R – Não, não. O Bituca já tinha feito algumas sacanagens comigo. Por exemplo, lá no Rio, lá no começo, 67 mesmo... Depois do festival, 68... Lá no teatro Princesa Isabel, me chamou pro palco pra a gente começar a cantar junto Travessia. No meio ele largou, parou de cantar e eu tive que seguir. Várias vezes já fez isso. Quer dizer, já fiquei meio assim...
P/4 – Agora vai, né?
R – Agora esse negócio que eu faço com o Tavinho... Agora estamos fazendo eu, Tavinho, uma sobrinha minha, Mariana Brant, que canta lindo. Então a gente faz três vozes, violão só... Aí são aquelas músicas bem... Eu acho umas músicas bonitas, tão bom de… Mas é isso, que eu acho que cantar é bom e um direito de todos.
P/1 – Você se emociona com as suas composições?
R – Às vezes, quando eu faço... Quando eu recebo. Quando você acaba de fazer - hoje não, mas antigamente acontecia mais isso, eu ficava: “Será que está bom, [será que] não está?” Só quando a pessoa grava e eu ouço... Mesmo assim, arrepio sim. Mas pra ter um julgamento mesmo, tem que dar um tempo, pra ficar uma distância. Normalmente, quando eu vejo as músicas com o Milton - com todos eles, quando vejo gravada, aí é outra coisa, arrepia sim.
P/1 – Tem alguma que tenha...?
R – Não sei, aí é um monte... (risos)
P/1 – E o cinema? Vamos falar um pouco mais do cinema. A gente passou esse geral dos filmes pros quais você trabalhou.

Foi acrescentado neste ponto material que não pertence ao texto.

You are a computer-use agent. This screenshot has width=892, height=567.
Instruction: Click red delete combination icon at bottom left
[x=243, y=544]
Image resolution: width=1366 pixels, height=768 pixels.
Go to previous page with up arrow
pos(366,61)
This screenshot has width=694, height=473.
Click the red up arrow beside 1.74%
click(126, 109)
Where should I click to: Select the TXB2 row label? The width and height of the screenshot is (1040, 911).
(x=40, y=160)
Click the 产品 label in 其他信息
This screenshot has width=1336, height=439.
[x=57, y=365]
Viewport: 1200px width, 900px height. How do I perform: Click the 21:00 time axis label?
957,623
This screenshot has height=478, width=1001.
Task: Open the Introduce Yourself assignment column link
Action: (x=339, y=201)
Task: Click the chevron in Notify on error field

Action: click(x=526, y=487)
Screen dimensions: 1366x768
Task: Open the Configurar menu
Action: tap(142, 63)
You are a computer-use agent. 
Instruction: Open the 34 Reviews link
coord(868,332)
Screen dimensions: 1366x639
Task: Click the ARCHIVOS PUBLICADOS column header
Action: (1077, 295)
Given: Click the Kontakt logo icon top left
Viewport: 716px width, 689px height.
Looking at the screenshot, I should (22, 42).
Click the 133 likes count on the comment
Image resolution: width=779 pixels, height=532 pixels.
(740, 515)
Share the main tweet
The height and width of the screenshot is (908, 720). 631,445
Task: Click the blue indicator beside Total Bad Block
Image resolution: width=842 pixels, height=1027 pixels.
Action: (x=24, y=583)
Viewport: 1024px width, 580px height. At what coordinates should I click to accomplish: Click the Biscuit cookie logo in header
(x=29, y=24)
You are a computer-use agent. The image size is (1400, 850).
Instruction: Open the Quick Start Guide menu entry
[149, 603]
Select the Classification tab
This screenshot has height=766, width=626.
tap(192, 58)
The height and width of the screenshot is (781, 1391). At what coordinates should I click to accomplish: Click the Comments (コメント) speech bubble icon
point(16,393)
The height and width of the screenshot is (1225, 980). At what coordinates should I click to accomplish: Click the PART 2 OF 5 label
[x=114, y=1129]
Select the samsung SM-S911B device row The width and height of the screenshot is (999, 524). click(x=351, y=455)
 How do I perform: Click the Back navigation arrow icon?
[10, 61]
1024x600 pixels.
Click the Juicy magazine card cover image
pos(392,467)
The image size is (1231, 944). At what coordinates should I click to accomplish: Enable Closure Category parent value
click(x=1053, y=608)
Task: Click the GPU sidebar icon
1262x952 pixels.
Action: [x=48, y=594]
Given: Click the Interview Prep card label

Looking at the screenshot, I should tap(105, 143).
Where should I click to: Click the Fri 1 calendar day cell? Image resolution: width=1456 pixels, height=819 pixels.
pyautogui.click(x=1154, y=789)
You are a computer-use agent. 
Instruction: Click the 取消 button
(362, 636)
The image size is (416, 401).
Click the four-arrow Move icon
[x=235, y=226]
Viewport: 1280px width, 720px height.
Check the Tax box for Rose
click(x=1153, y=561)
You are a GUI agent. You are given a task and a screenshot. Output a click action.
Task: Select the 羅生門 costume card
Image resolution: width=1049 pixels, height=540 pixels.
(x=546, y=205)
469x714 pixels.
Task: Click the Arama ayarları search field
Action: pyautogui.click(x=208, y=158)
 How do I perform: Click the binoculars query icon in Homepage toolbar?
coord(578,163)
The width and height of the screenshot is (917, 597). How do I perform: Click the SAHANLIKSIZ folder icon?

R – Cinema... Uma das coisas, nessa época de 63, 64, 65, aí junto com a literatura entrou o cinema. E aí eu fui ver os filmes italianos, franceses, filmes americanos e discutia. Na época do Estadual, eu fiz parte de um Cineclube Santo Antônio. Meus colegas do Estadual tinham esse Cineclube, aí eu participei lá [por] um tempão. Esse Cineclube foi expulso pelo padre do Santo Antônio, porque ia passar um... Acho que Deus criou a mulher, um filme da Brigitte Bardot, e aí mandou todo mundo embora. Na mesma rua, o pessoal conseguiu um outro lugar, [a] União Israelita, funcionou mais um tempo lá. E depois eu fui pro CEC, que é o mais... Centro de Estudos Cinematográficos, que é tem uma história enorme, aí que eu fui conhecendo mais o pessoal que mexia com cinema aqui. Essa coisa de cinema e música, sempre teve... Sempre fui apaixonado, tanto que eu adoro musicais.
P/1 – E como foi fazer o trabalho, por exemplo, do Tostão?
R – Tostão foi bom. Eu até lembrei da história... Uma das músicas do Tostão chama O homem da Sucursal. Sei que [foi] o seguinte: quando eu resolvi esse negócio no Rio e vinha atravessando o túnel, eu já estava com essa... O Bituca já tinha feito as músicas, eu tinha quer fazer as letras pro filme do Tostão. Eu já vinha atravessando... Tanto que no filme do Tostão, a música chama O homem da Sucursal.
“Sai do trabalho
E volta para casa e... Não lembro de canseira maior” (risos)
P/1 – Um gostinho de alegria, né? Você se livrou de uma boa, hein?
P/4 – Mas ele faz uma música dessa força com quatro dias, parece que são anos...
R – É... (risos) Não, mas aquilo ia pesar, aquilo não ia dar certo. Eu percebi logo que não ia dar certo.
P/1 – É uma loucura, isso. Bom, aí a gente tem... é tão vasto conversar com ele que a gente fica... Eu estou aqui selecionando um pouco, em função dessa nossa problemática do horário.
R – Se precisar depois faz mais.
P/1 – E a gente vai voltar, com certeza. E agora um pouco das outras atividades. A questão da UBC e da revista Pauta, como é esse trabalho?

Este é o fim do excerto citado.